Show 7 more comments

-1

When we don’t understand a concept, it’s interesting to make a model:

n = 3
for a in range(0, n):
        for b in range(0, n):
                print ("a", a, "b", b)

The output of this program is:

a 0 b 0
a 0 b 1
a 0 b 2
a 1 b 0
a 1 b 1
a 1 b 2
a 2 b 0
a 2 b 1
a 2 b 2

It is clear that the "complexity" was O(n 2), printed 9 lines (3 times 3).

  • 2

    Not a good one. The https://ideone.com/pnYqb5 code is not O(n 2), there is coincidence of some specific case where m and n are equal to be able to say that it is n 2, but it is conceptually wrong and to observe this model thus gives an incorrect idea of what is algorithm complexity. The code https://ideone.com/GMgVx7 is O(n) and does the same thing, the observed result does not indicate what the complexity is.

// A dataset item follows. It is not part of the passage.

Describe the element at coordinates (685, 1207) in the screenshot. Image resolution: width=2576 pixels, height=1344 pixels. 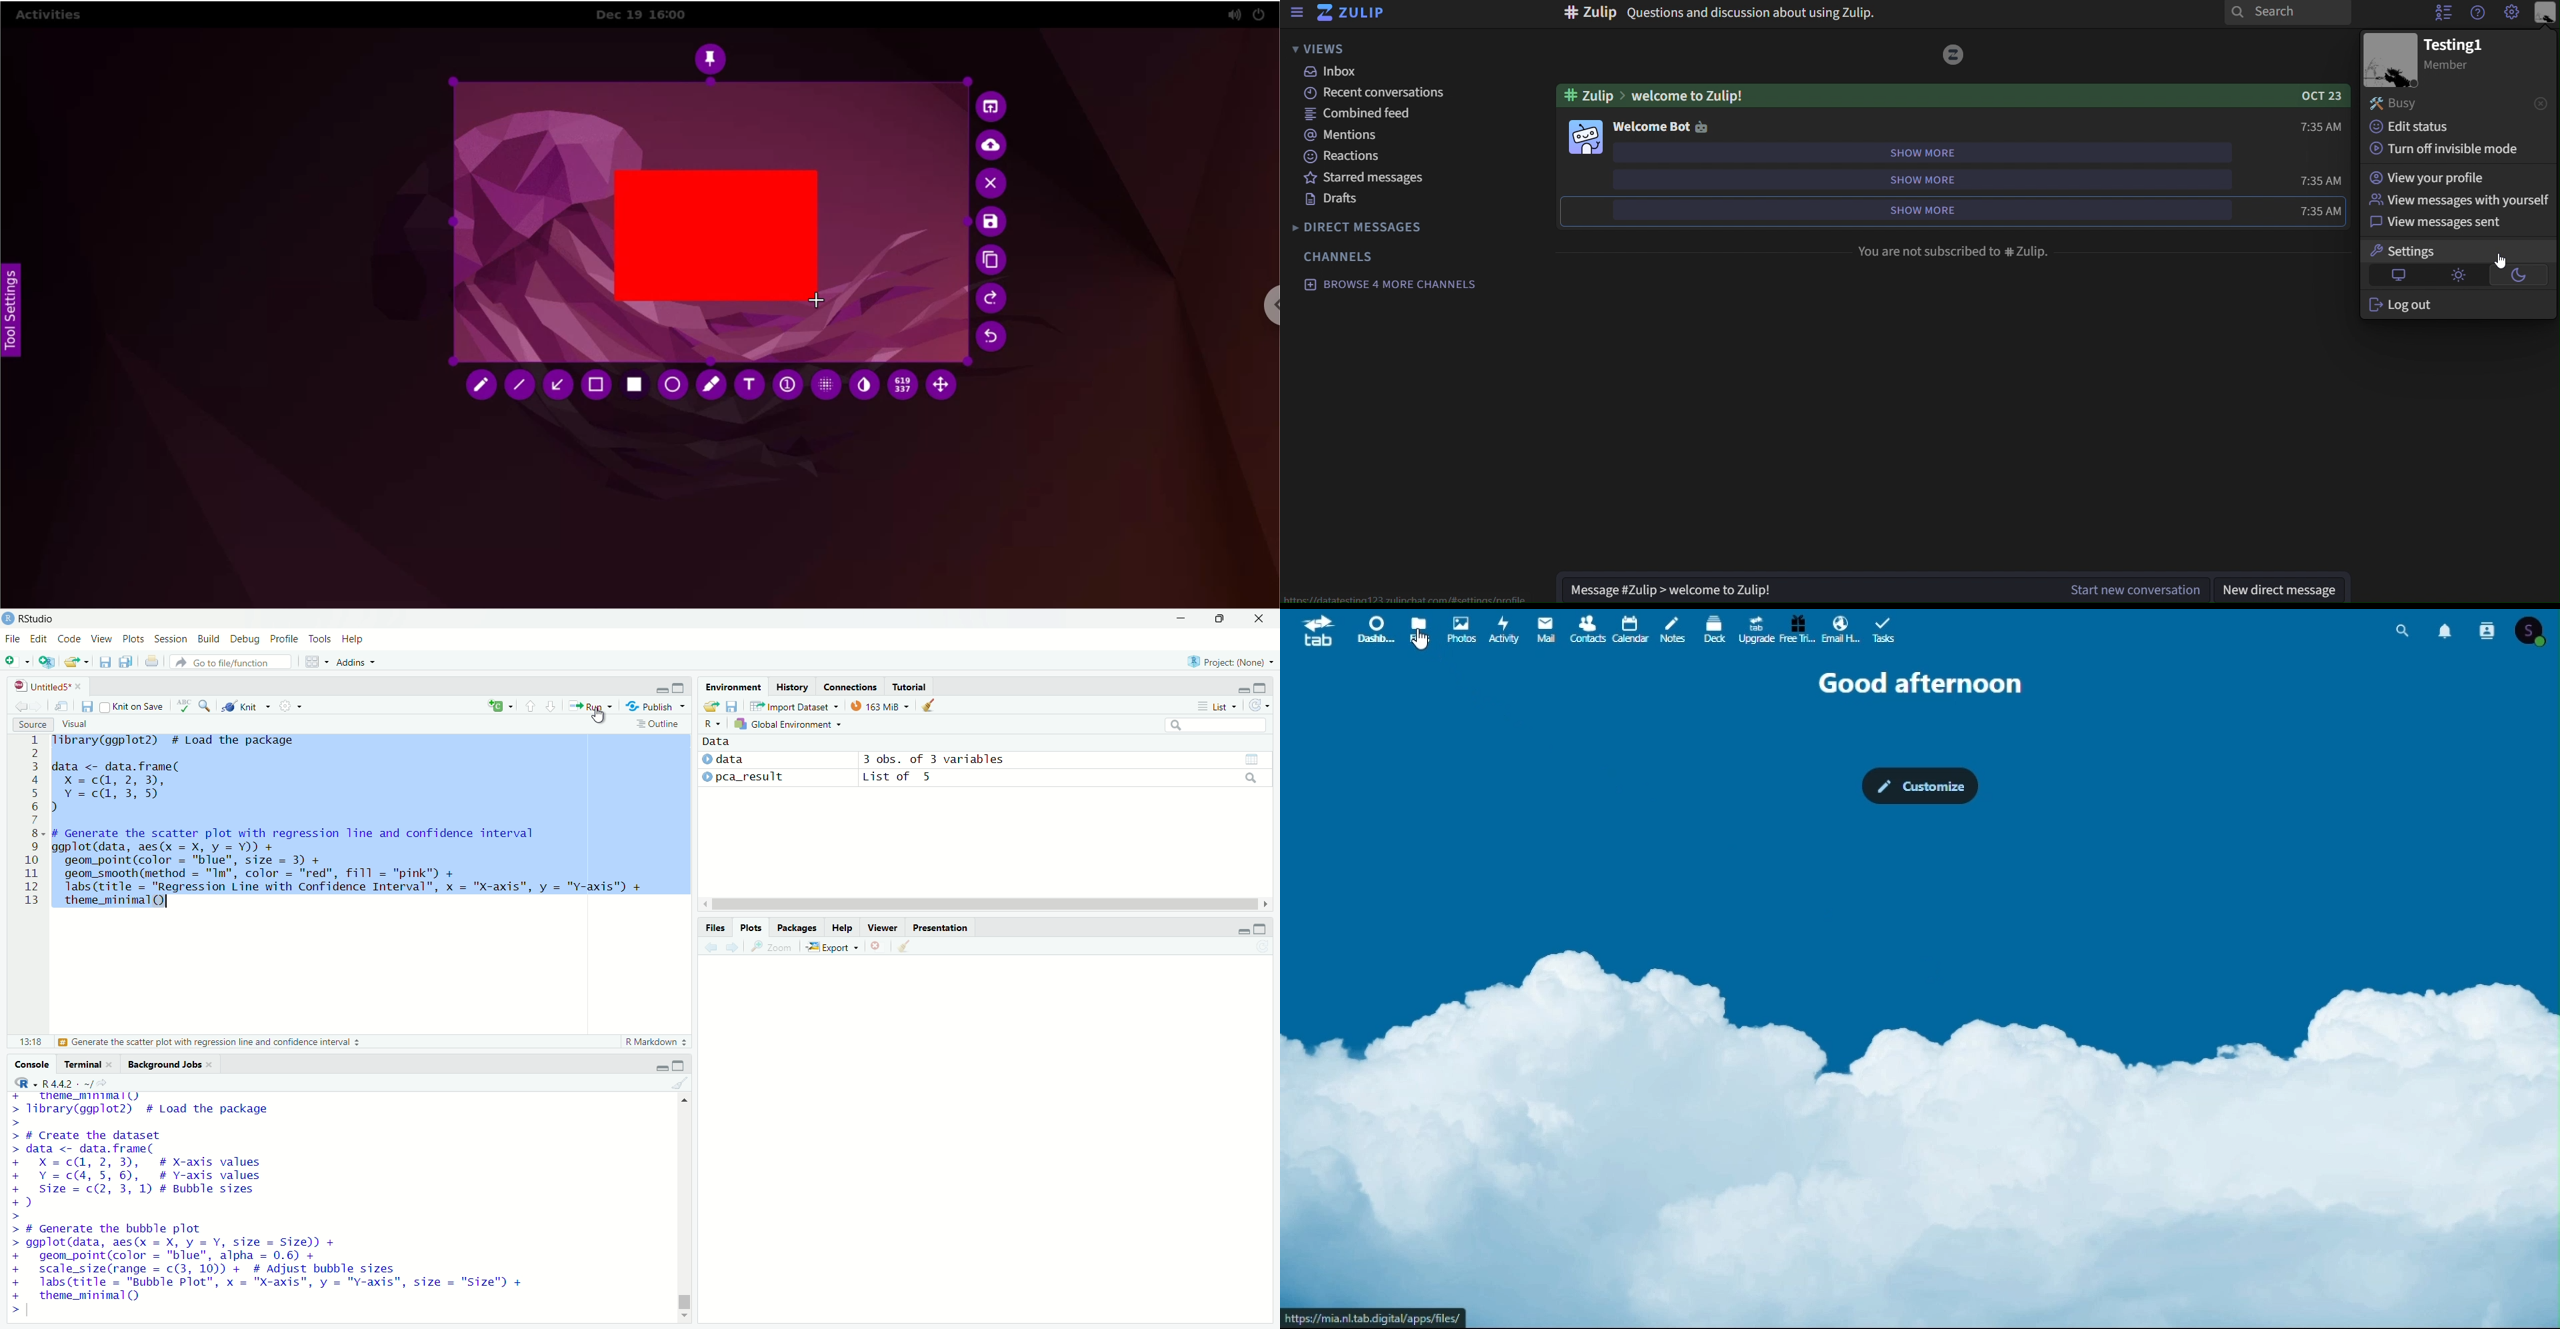
I see `vertical scroll bar` at that location.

  • Okay, but the question was whether two nested loops produced a complexity O(n 2) or O(n 3), that was the question. And in my vision you just "unrolled' (unrolled) my routine. You could do something similar with a Bubble Sort, "hiding" complexity by squaring "n" and using a single loop, which doesn’t make it O(n).

  • 3

    His answer tells the person to create a model that gives a false idea. Algorithm complexity is this, not always the visible complexity is the one that actually occurs. The problem is not the question, it is the answer that requires doing something that not only does not answer it, it induces the person to take it to other cases that will deceive it, and it also gives a different example that does not fit what is asked in the question. Pass the idea that if there are 2 loops is O(n 2), which is a reasonable possibility, but it does not always occur in fact, which is what I demonstrated in the commentary.

  • 2

    I did not say that Bubble Sort can become O(n), I said that its model does not indicate what complexity should be, I gave an example that this is boring, I did not give an example that it works. So it’s a stuck model, a model can’t be used to/ prove something when time it works. Your answer is based on it. I did not say q your answer shows the wrong complexity, she is right (it just doesn’t have something to do with the question, but I understand to be another example, the intention was not to answer the question), I just said that she draws a conclusion that can’t happen, only the conclusion is fallacious

  • "I don’t understand why his complexity is considered O(nˆ2) instead of O(nˆ3)". That was the question. And I answered, in my own way.